When your product reads the factor breakdown, look for these patterns. The lowest sub-score identifies the weakest link, and the relationships between factors suggest whether the user needs more movement, more distributed movement, or more intense movement.

Pairing with Readiness

A low Activity Score doesn’t always mean a user should move more. When Activity is low and the Readiness Score is also low, it often signals that the body is recovering — accumulated fatigue, poor recent sleep, or elevated physiological strain. In this case, low activity is appropriate, not a problem to fix.

Product tip: When both Activity and Readiness are low, frame messaging around recovery rather than underperformance. “Your body is recovering — rest is the right call today” builds trust. Pushing harder when readiness is low risks injury and erodes user confidence in your recommendations.

Factor-to-Habit Guide

When a factor scores low, your product can surface a targeted, sustainable habit.
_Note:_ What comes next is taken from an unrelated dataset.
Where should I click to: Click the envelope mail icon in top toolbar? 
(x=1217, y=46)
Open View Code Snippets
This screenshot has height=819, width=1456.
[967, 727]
The right recommendation is small, specific, and daily — not an overhaul.

FactorWhen Low, Suggest…
Steps”Park a bit farther out” or “take a walking meeting” — small additions that fit existing routines
Active Hours”Stand or move for a couple of minutes each hour” — distribution, not duration
Extended Inactivity”Break up sitting with a 2-minute walk every 30–60 minutes” — the most impactful micro-habit
Active Calories”Add 10 minutes of brisk walking to your commute” — moderate intensity boosts calorie output efficiently
Intense Activity Duration”Even 10 minutes of vigorous activity counts” — lower the barrier to getting started
Floors Climbed”Take the stairs instead of the elevator” — one of the simplest daily swaps

Phone vs Wearable

Activity is a score where all factors are available from phone data alone — 100% coverage without any additional hardware. This makes Activity a broad-reach score for products targeting general user populations.

Wearable data improves precision, not coverage. Heart rate data enables more accurate active calorie estimation and better intensity classification (distinguishing moderate from vigorous activity based on heart rate zones rather than motion alone). Exercise detection also becomes more granular. But the score produces meaningful, actionable results with phone data alone — the difference is accuracy at the margins, not the presence or absence of factors.